How important is “web spinning” in science

A scientist today would have to be an excellent “web spinner”. Here a clarification is perhaps due: under “web spinning” I mean networking – building and creating of networks and catching others in your “web” or network. As most researchers tend to be introverted, for them networking may prove even more challenging than making a brilliant scientific discovery.

I prefer focusing on my research rather than networking, which, unfortunately, one cannot escape from. Without it, there would be fewer opportunities to find a position or finances. Networking in a broad academic circle guarantees invitations to conferences and inclusion in collaboration projects.

Below I’ve included three examples of situations in which I could not have managed without the art of “web spinning”. Being not the best of communicators, I often don’t take the most optimal advantage of such situations, which means missed opportunities to make it in the international academic world. The first of the examples has to do with poster presentations, the second with keeping close to the leading scientists in your field, and the third with going to the pub with your colleagues.

Most large conferences feature not only traditional oral presentations but also poster presentations. A researcher displays his or her research on a poster and presents it during the poster session. A poster presentation usually involves standing next to the poster for an hour, sometimes for two, being prepared to answer the questions of anyone who takes interest in research. However, shifting weight from one foot to another with a forced smile on my face and waiting for people to take an interest in my poster is one of my least favourite pastimes.

At a recent conference in France, participants presenting their posters were handed a bottle of wine, which they were asked to pour out to guests interested in the poster. A waitress’s role proved even more difficult. I must confess that I couldn’t make it for more than ten minutes, even though my poster was excellent this time and I was very proud of both the research and its presentation. I slipped the almost full wine bottle on the first unoccupied table corner and, with a slight pang of guilt but huge relief, sneaked away.

Once I was at a conference in the US, with several leading experts in the field attending. I braced myself and approached a famous French researcher to compliment him on his paper. We struck a conversation, at the end of which I offered to take him on a hike in the local nature park. He gladly agreed and was excited about the chance to learn about the nature of the area. Over the course of the hike, we discussed potential collaboration projects, and by now, we have published several co-authored articles. This single brave networking move which took me a lot of courage proved hugely beneficial!

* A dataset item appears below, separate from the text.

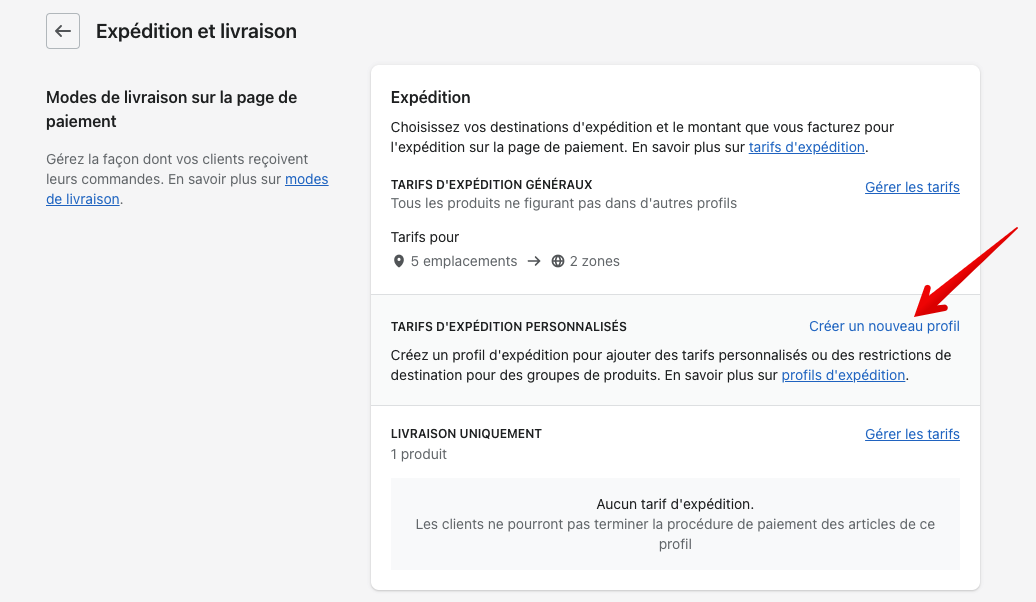
Task: Click the "5 emplacements" text
Action: pyautogui.click(x=464, y=261)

The author of this article, Tuul Sepp, networking with excellent French scientists Frédéric Thomas and Mathieu Giraudeau in the Grand Canyon. Image from a personal archive

My adversity to drinking has proved to be a significant disadvantage in academic activities. Going to the pub and sharing a beer or two are of invaluable importance in networking. You may, of course, tag along and have a glass of water, but this inevitably makes you an outsider. So, for the sake of my career, I have accustomed myself to consuming small amounts of alcohol.

Once, at a conference in Florence, Italy, I agreed, somewhat reluctantly, to join a group of colleagues for dinner. The socially tense situation occupied my attention and concentration to the degree that I completely forgot to tell my husband about the event. He was waiting for me at the hotel, and I couldn’t hear the phone ringing in my handbag. I was wholeheartedly connecting with other researchers until, close to midnight, I finally happened to look at my phone. By then, my husband had already searched through half the downtown of Florence and was about to launch a police search for me because not letting him know where I was is not something I would normally do.

What is the point of these examples? For different people, communicating is variously both challenging and demanding. Those who are natural at it have an advantage because, as the above examples suggest, the possible benefits of good communication skills are immeasurable.

Scientists who are also skillful “web spinners” have a huge advantage in the modern academic world even if they are far from being brilliant. They choose geniuses as their collaboration partners and reap profit from promoting the projects based on their ideas. This is mutually beneficial because a genius may not have the necessary promotion skills. Successful “web spinners”, however, in cooperation with many introverted geniuses may build themselves the most competitive CV of them all. They may not be brilliant scientists, but they are brilliant “web spinners”. I also know a few scientists who are both brilliant and good web-spinners, and this is a killer combination that leads to a great scientific career.

Good communication skills are certainly useful in all areas of life. Still, most people entertaining the idea of an academic career or looking at science from outside probably don’t realise the importance of these skills in science. Including a course on self-promoting in the curriculum of doctoral students would not be such a bad idea at all. To some degree, possibly, one can be socially reclusive in research activities, but it is important to realise that opportunities will be missed if communication is avoided.